We Can Be Friends: Editing as Coaching Makes Communication Successful

 In Content Marketing, Inspiration, Professional Development, Writing and Editing

The first time I submitted a story to an editor, I cried.

I also later married him, but that’s a story for another day.

It was a story about rugby. I know more about Sanskrit literature than I do about rugby. Even though I worked hard, interviewed a million people and put together what I thought was a pretty good story, I was still terrified of the editor’s red pen.

I had no reason to be, and neither do you.

Everyone Needs an Editor

First of all, let’s all agree on this. Everyone needs an editor. You need an editor. I need an editor. Oprah needs an editor. My editor needed an editor (boy, did he ever). Corollary: Editors do more than just move commas around.

Think of it this way. The ideas I’m typing out right now have been in my head a long time. They’re my friends. I look past the imperfections, the missing words, the ideas that need fleshing out. I know them inside and out and, to me, they’re perfect. Dave is going to edit this article, and he’s going to show me where my ideas aren’t putting their best foot forward. Where I need to add a word or take a few away and, yes, the comma splices because it’s a bad habit I’ve acquired. See also: using like for such as.

I see you, Dave. I’m trying, OK?

We all need editors because editors, particularly in our professional lives, make sure we’re looking and sounding our best. It applies across all your communications because all your communications matter. You’d be astonished what a skilled editor can do with something as simple as a social media post, a Tweet, an email campaign, your marketing collateral and publications. Editors give your ideas poise and polish. Our particular skill set also makes us good at deadlines and idea organization, so not only are your communications sounding great, they’re also right on time. We make sure you’re talking to the right people at the right time and in the right place.

With me? Great.

Put Me In, Coach

If you’ve spent any time at all around the written word, you probably have an image in your head of a pedantic, nitpicking, grizzled wordsmith who’s cranky on the best of days and possibly homicidal on the worst.

Terrifying, right? I am glad to be the one to tell you that your image is wrong.

Editors, by and large, are writing coaches. It’s our job not just to move commas, but to help you understand why we moved the comma in the first place. I want the writers I edit to be better writers for having worked with me. And that doesn’t come from a one-sided process. Good editing is a collaboration between the writer and the editor to make the resulting work, whether it’s the great American novel or a 400-word news release, better.

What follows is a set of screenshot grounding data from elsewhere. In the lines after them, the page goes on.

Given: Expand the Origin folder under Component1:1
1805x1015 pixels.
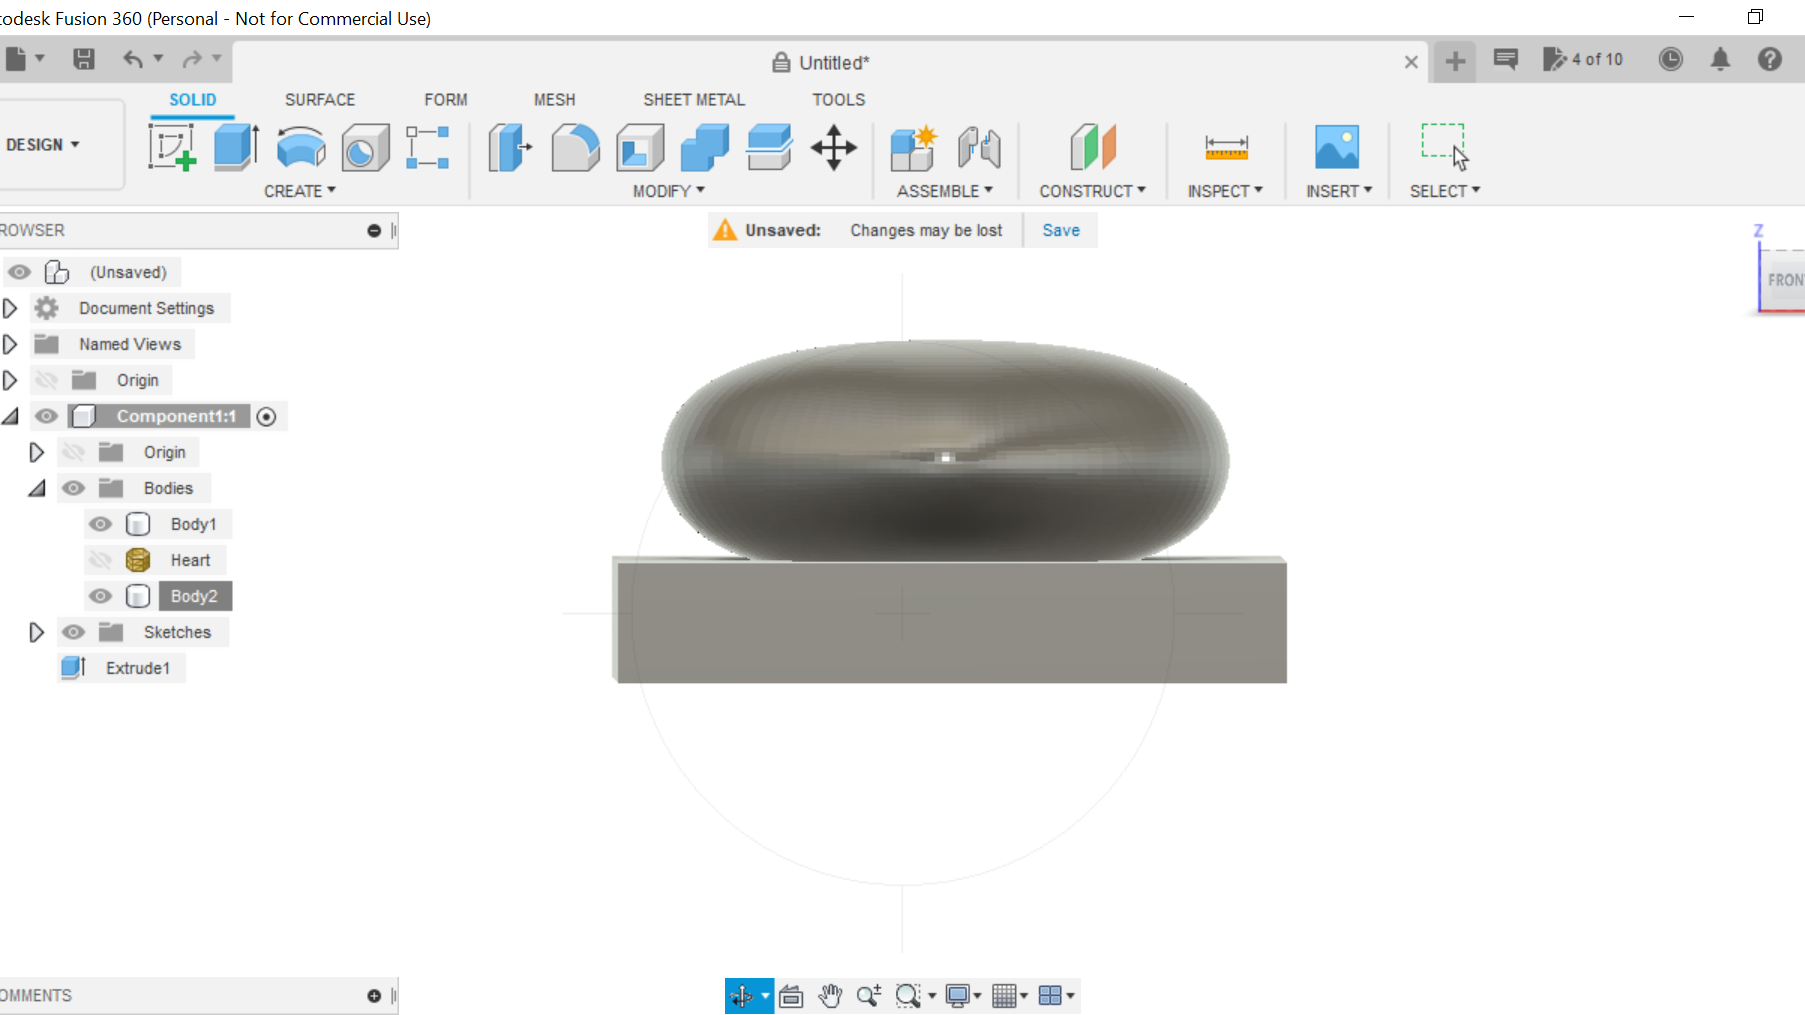Looking at the screenshot, I should point(37,451).
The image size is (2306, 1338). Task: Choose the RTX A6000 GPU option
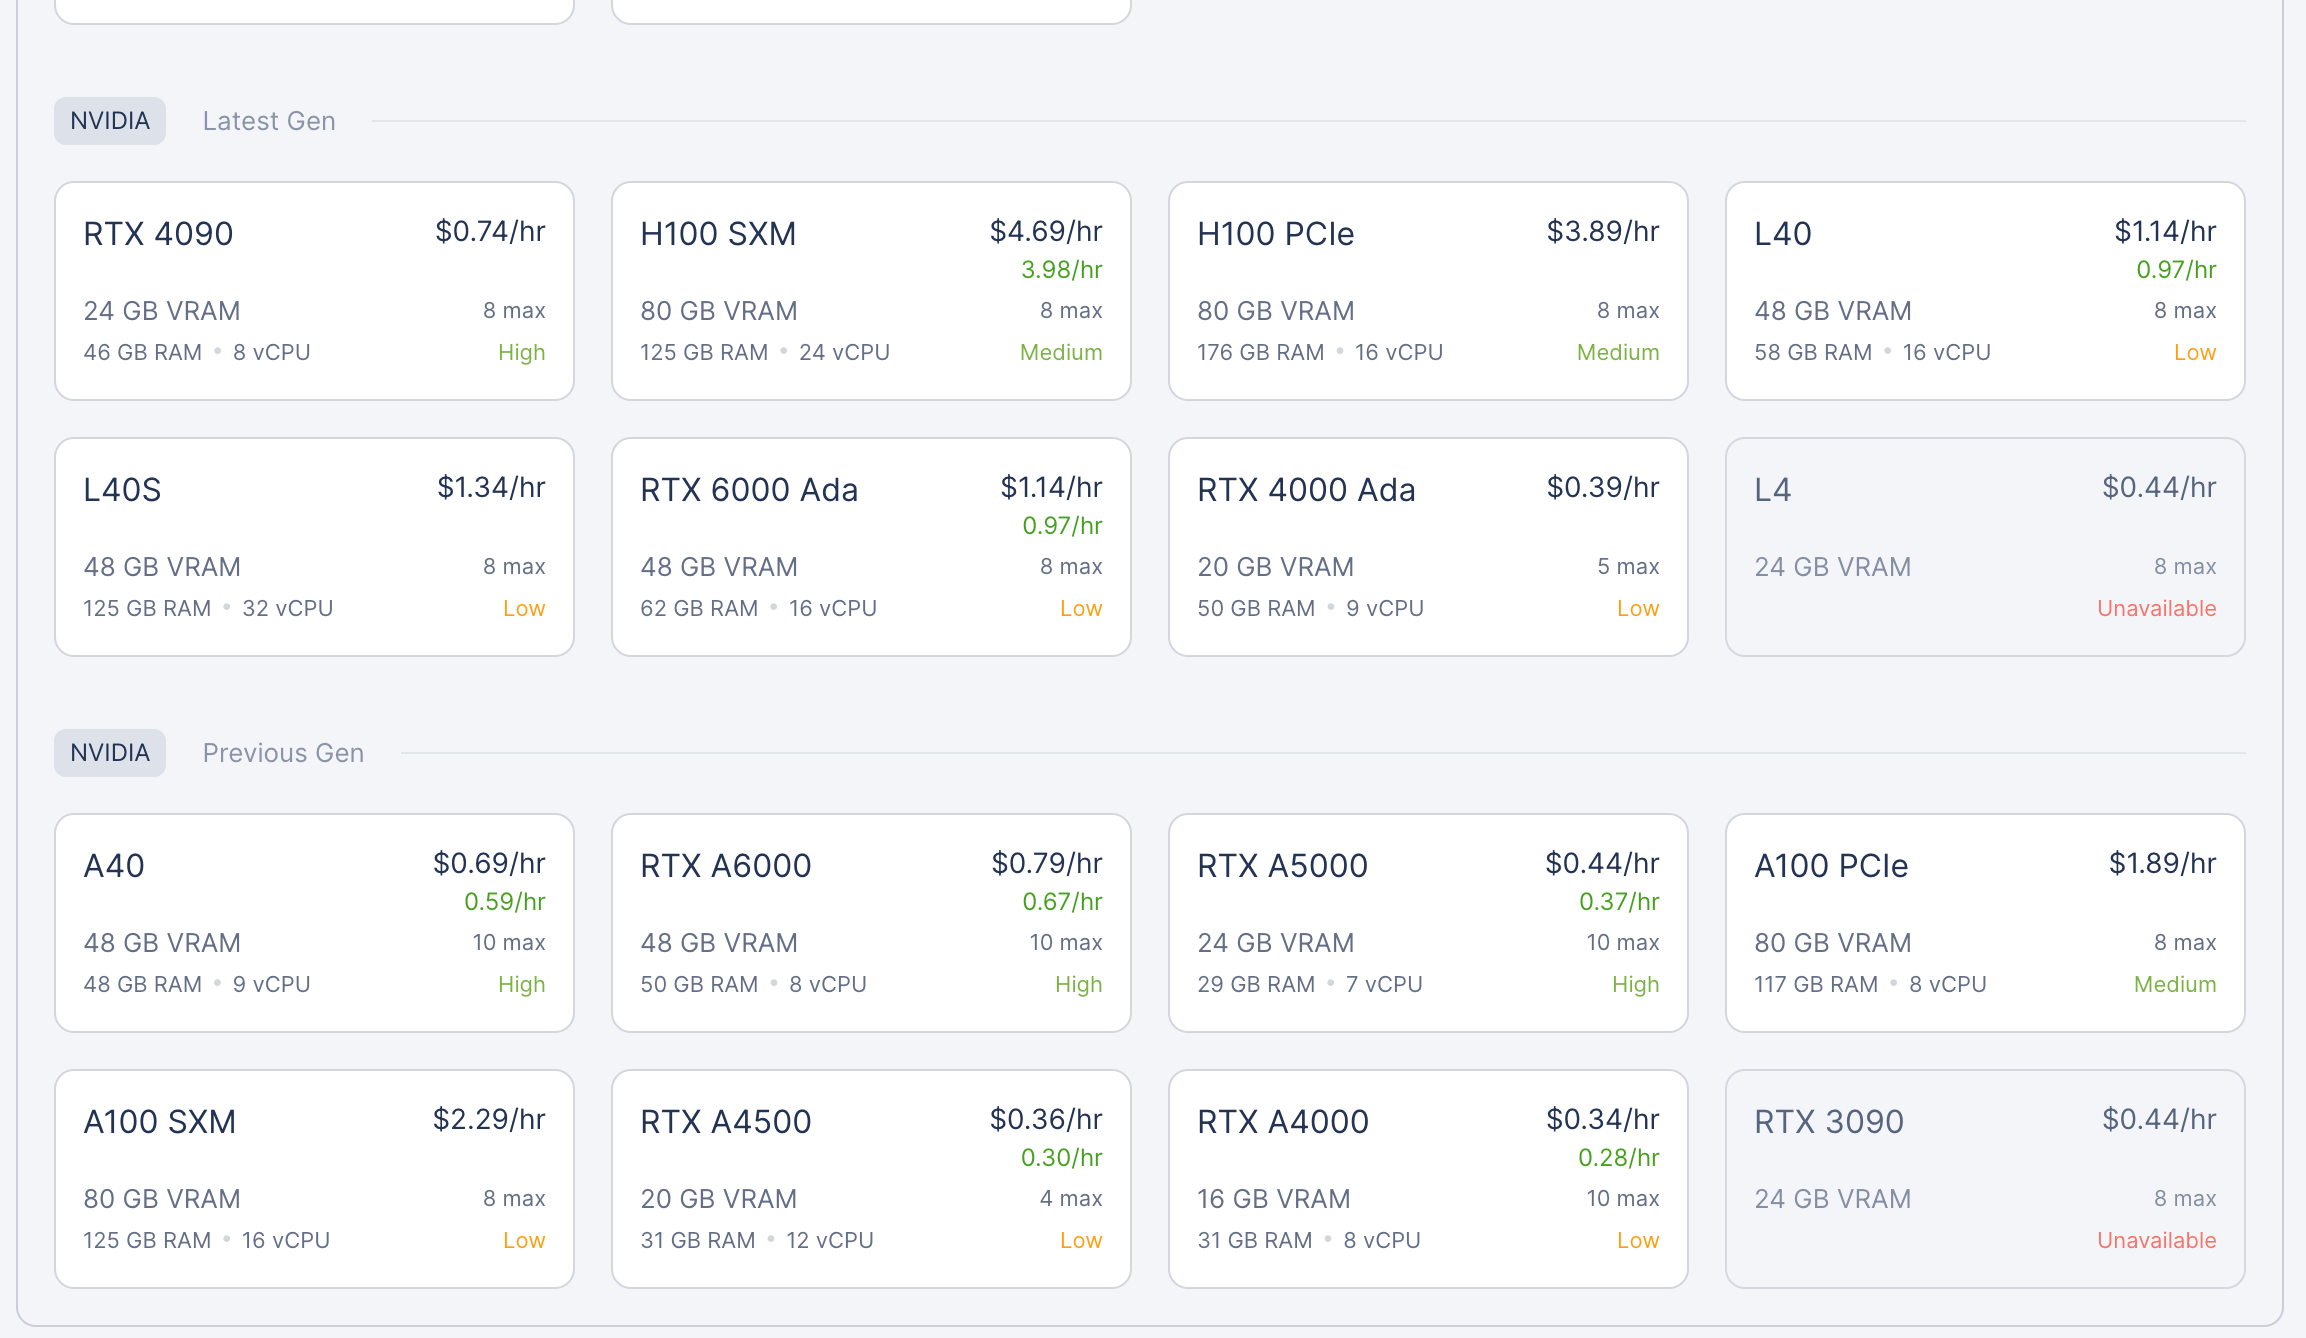tap(870, 922)
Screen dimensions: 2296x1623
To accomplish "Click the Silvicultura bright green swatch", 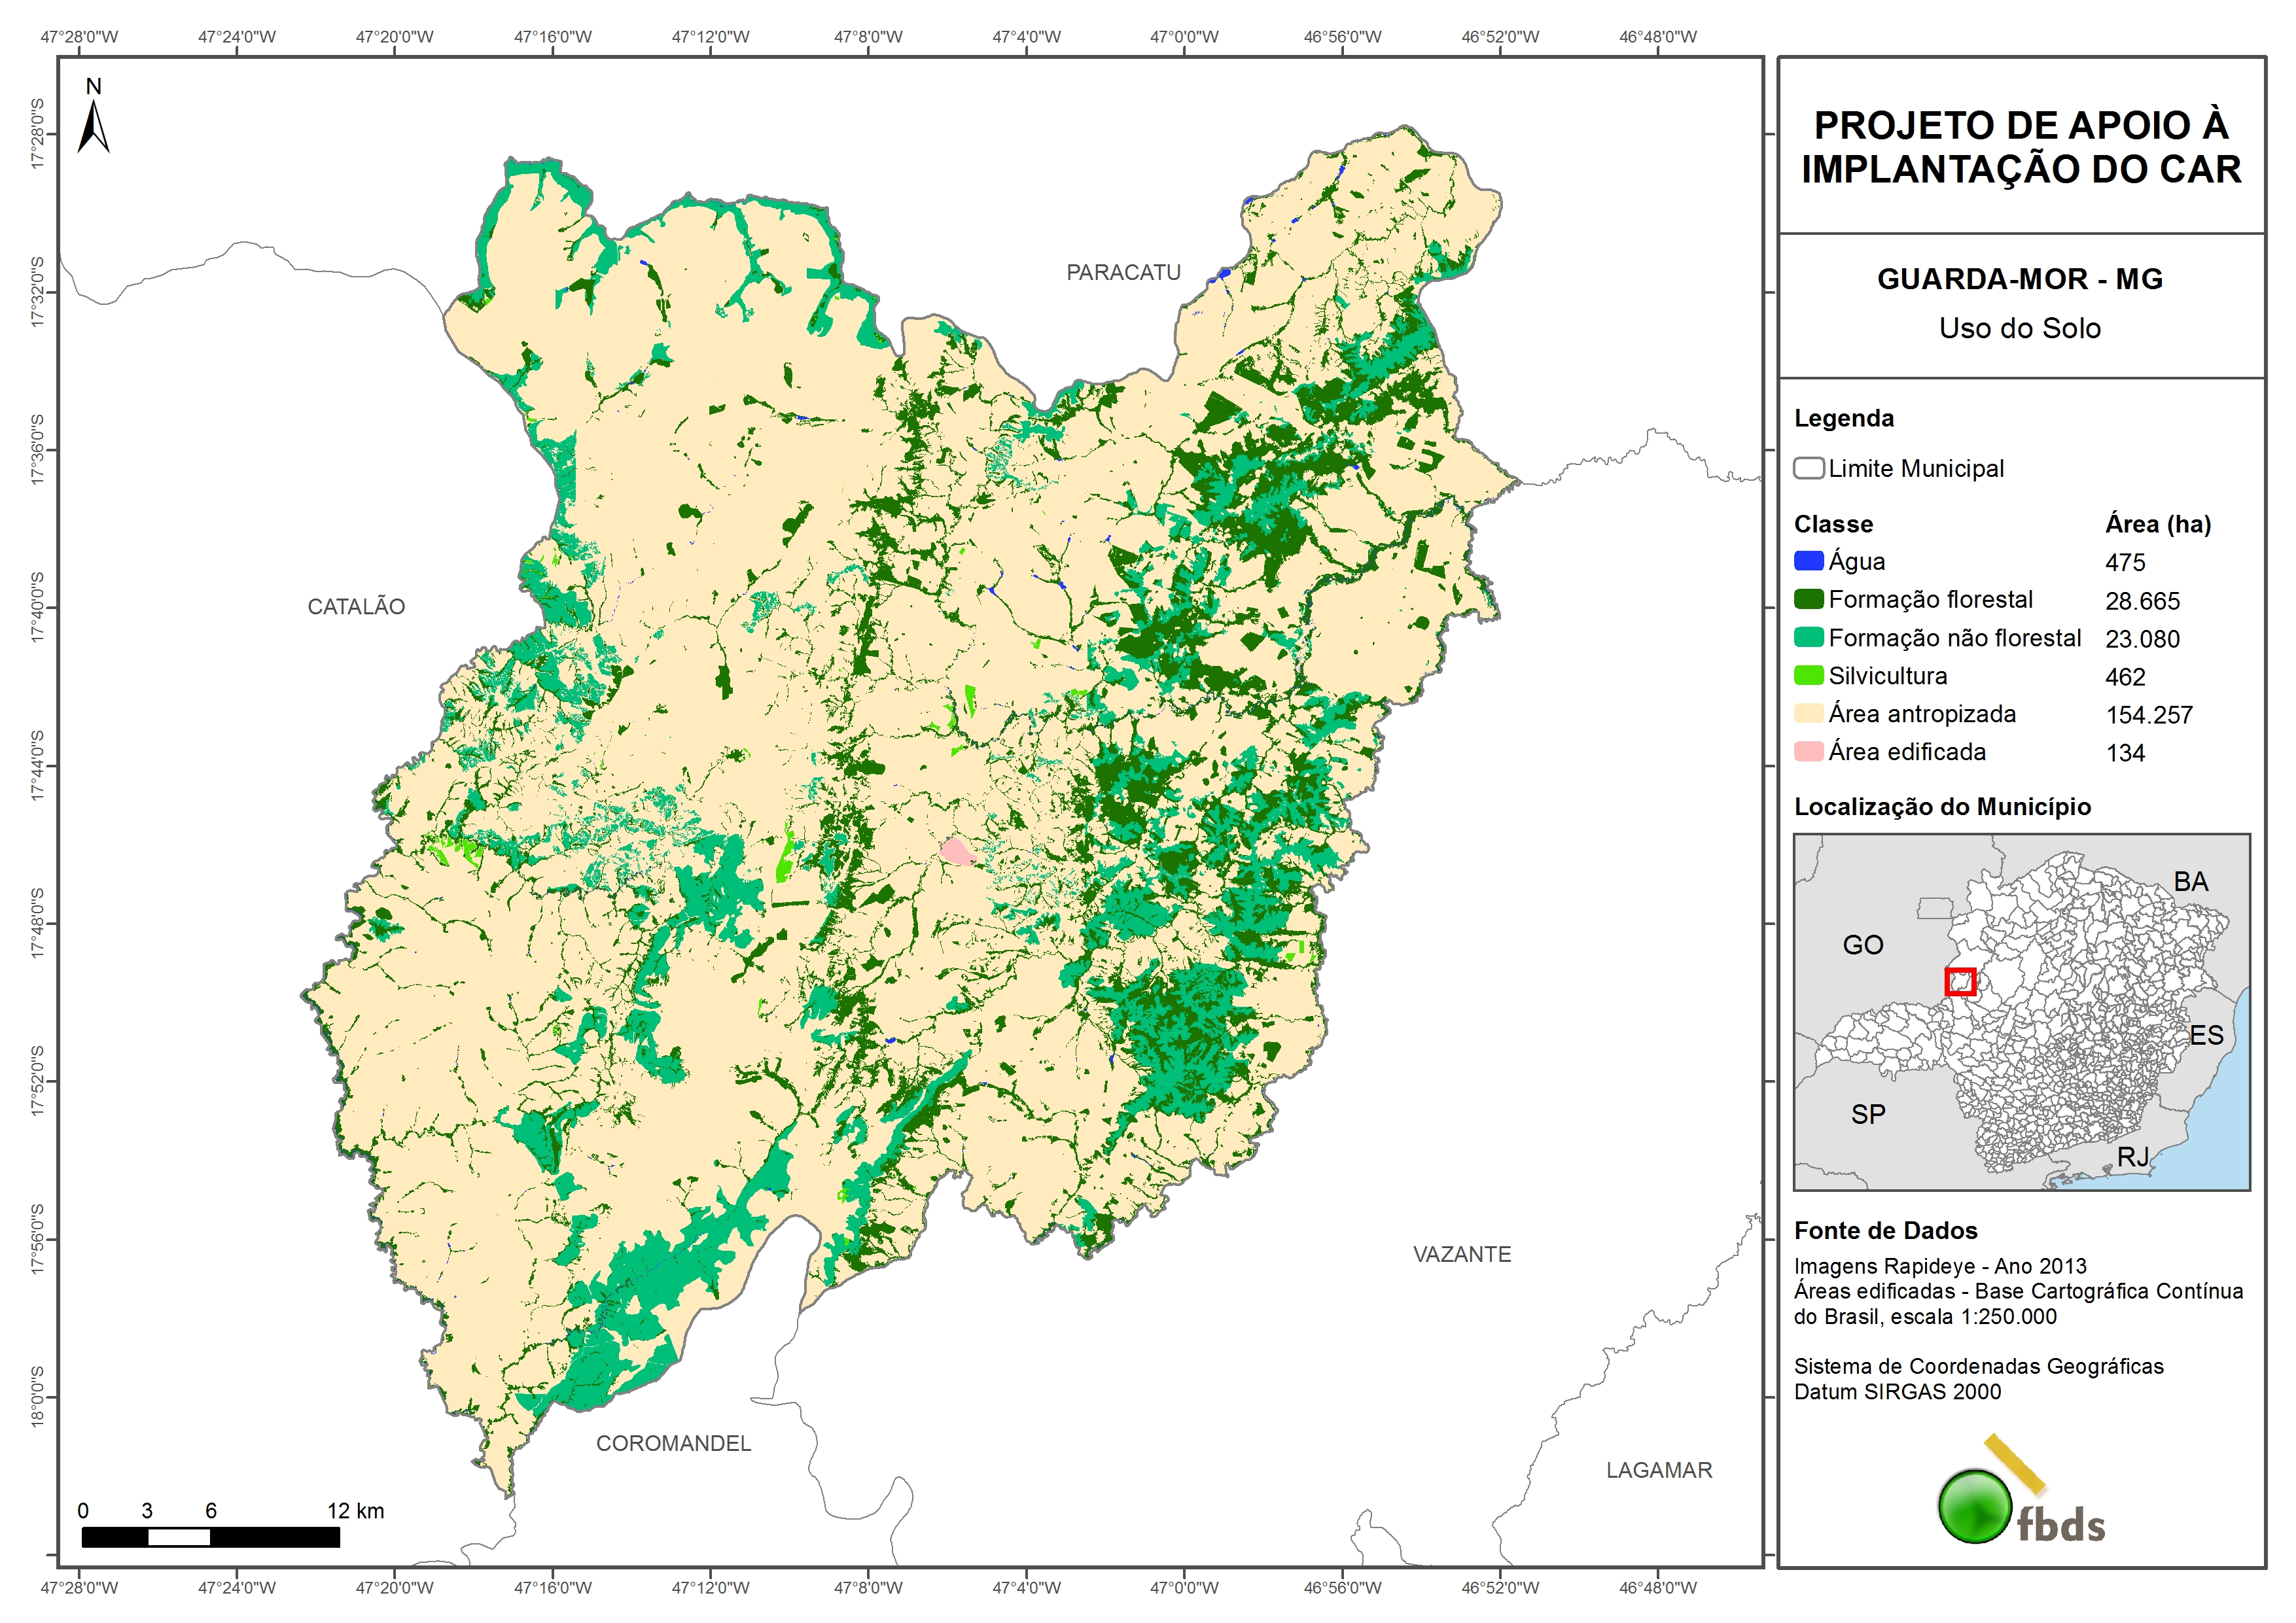I will coord(1808,675).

This process may take five rounds of edits or 12 or 42. It may take lots of questions, some moving of commas, more questions, lengthy explanations and a rabbit hole or two. It should be a give and take on both sides, and “because I said so” should never come up. A good editor can motivate a writer in ways the writer never thought of, navigating past gnarly writers block or bad phrasing with deftness and ease. They’re great for bouncing ideas off of, because they’ve probably seen and done it before. Editors can also suggest new sources, conduct research and find themes or avenues you may not have thought of.

It may not always be a fun process, but sometimes growth isn’t.

Keeping Your Voice

While all this is happening, the writer’s voice and tone (or the business’s brand) should be perfectly preserved. The best editors know that things aren’t wrong just because that’s not the way you would’ve written it.

What is your voice? Your writing voice or your business’s voice is what you consistently exhibit across all your communications. You can probably tell that I write a lot like a talk.

True facts.

If, all of the sudden, I shifted my voice in this blog post to a much more dense, academic tone, you would definitely notice. It would be jarring and give you a reason to pause in your reading.

Pro tip: Never, ever give your reader a reason to stop reading.

I might also be alienating my audience and that’s another reason to stop reading and, possibly, giving them an unfavorable impression of me and the company I’m representing.

Editors can help you navigate this and keep you consistent across all your platforms and messages. This makes your communications more accessible to your audience and, in turn, makes you more successful.